The circuit began in Venice, continued the lagoon to the cities of Burano and Murano and back to Venice. At the first break I found out that others had already disconnected and shortened their way from the beginning right now to the island of Murano, where they were to see the glass workshops. The next break I put up at the destination in Venice. Everywhere there were many people and few places to show off the water so I haven’t lunch yet. From the terrible death, the organizers of Regatty who were throwing in the water of bananas were saved. First I have a invention that someone lost them. I hunted out of the sea the whole tassel. Later, I came to the ship from which they were thrown out and showed up a few more. I Ziedol them about a kilo and boosted the continued race.
The target straight is led by a narrow Grande channel. It was not possible to crash at all, so I had only his hands reflected from the passers. On the shore were hundreds of clashing people. I felt great gratification that I got it behind and finally I will relax.
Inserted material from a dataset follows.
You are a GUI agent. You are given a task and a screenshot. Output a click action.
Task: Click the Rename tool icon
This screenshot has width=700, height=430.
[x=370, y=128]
Venice from the water look completely different. Authentically. People here are living on the water. There is no bike here, there are no bicycles, not walking. Everything is here closely linked to water. Suddenly you see it. For a moment you will become part of the city and its life. You can see him by the eyes of his inhabitants. The history of Venice is very powerful, dating back to the middle of 5. Century. More than 1000 years have been a separate non-negative republic. They occupied a significant part of the Mediterranean, conquered the Constanínopol. Opened the gates to the Orient. The history of Venice and the whole of the Republic of Venice is truly impressive. That’s why they walk so many tourists. However, the fate of this city is uncertain. Buildings are tending. Young people are moving behind the work that there is a shortage. The rising sea level may, however, be the last clove into the coffin of this dying city. A number of tourists are causing a slow but confident breakdown of the city. Residents want to limit tourist visits, but in addition to the production of Venetian glass, tourism is the only source of income. The Vogalonga itself is actually a protest against large motor ships.
But there was still a trip from Venice to Fusina. However, the number of motor boats has been debounding for the last few kilometers. Apparently, a day has been moving around the city because of the race and the robot has postponed to the afternoon. Later, he started a strong wind, so I decided not to have bored. I added to the pace because I thought that everyone on me in the campsite are waiting. The opposite was true. Even though I graduated the whole circuit I came among the first. Until the other people came over I was packed and put a shower.
I will surely be back to Venice. There’s nothing to discover. Vogalonga offers a unique chance to become at least a little moment of Venice.